This is the genealogy of Terah. Terah begot Abram, Nahor, and Haran. Haran begot Lot. And Haran died before his father, Terah, in his native land in Ur of the Chaldeans. These two verses we have a father, three sons, and a grandson in Babylon.
Babylon is not a word that occurs in the text, but Ur of the Chaldeans is within what would become the Babylonian empire. So I'm saying Babylon. It's a little bit of an anachronism, but humor me. We think of it as that territory. A father, three sons, and a grandson in Babylon.
Terah is the head of this genealogy, and he was introduced to us last week in verses 24 through 26 so just look back a few verses let me re-read where we ended last week verses 24 through 26. Nahor lived 29 years and begot Terah so this is our man who is at the head of this genealogy. Nahor lived 29 years and begot Terah. After he begot Terah, Nahor lived 119 years and begot sons and daughters. Now Terah lived 70 years and begot Abram, Nahor, and Haran.

■ Dataset section:
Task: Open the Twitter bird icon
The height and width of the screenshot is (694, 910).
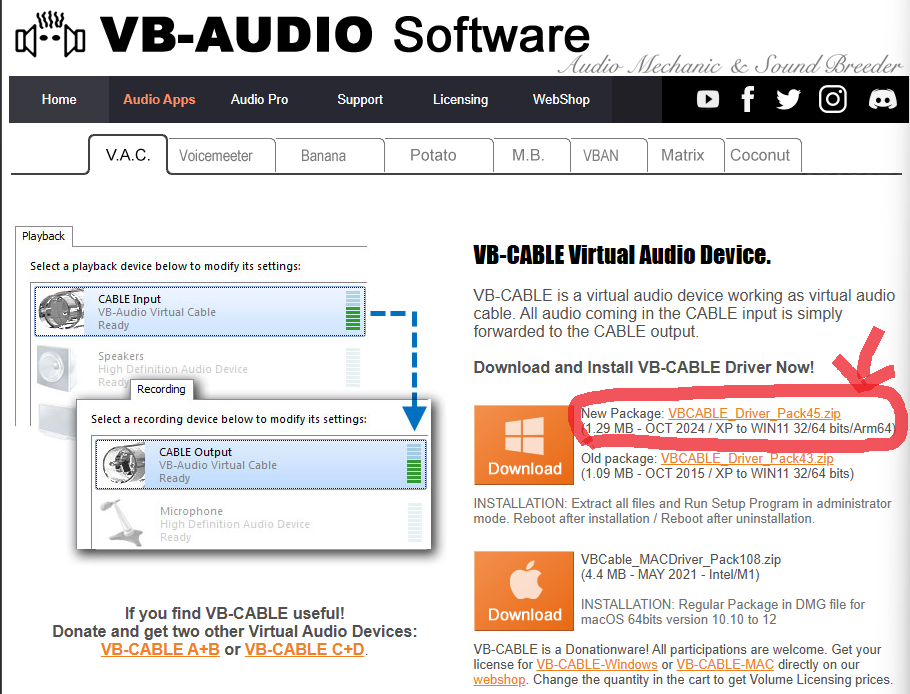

■ To-do list:
- A) Name the sons that Terah begot, according to the passage on Terah's genealogy.
- B) Where did Haran die, based on the passage on Terah's genealogy?
- C) Put this sentence from the passage on Terah's genealogy into Spanish: "Babylon is not a word that occurs in the text, but Ur of the Chaldeans is within what would become the Babylonian empire."

■ Solution list:
- A) Abram, Nahor, and Haran.

- B) In his native land in Ur of the Chaldeans, before his father, Terah.

- C) Babilonia no es una palabra que aparezca en el texto, pero Ur de los caldeos está dentro de lo que llegaría a ser el imperio babilónico.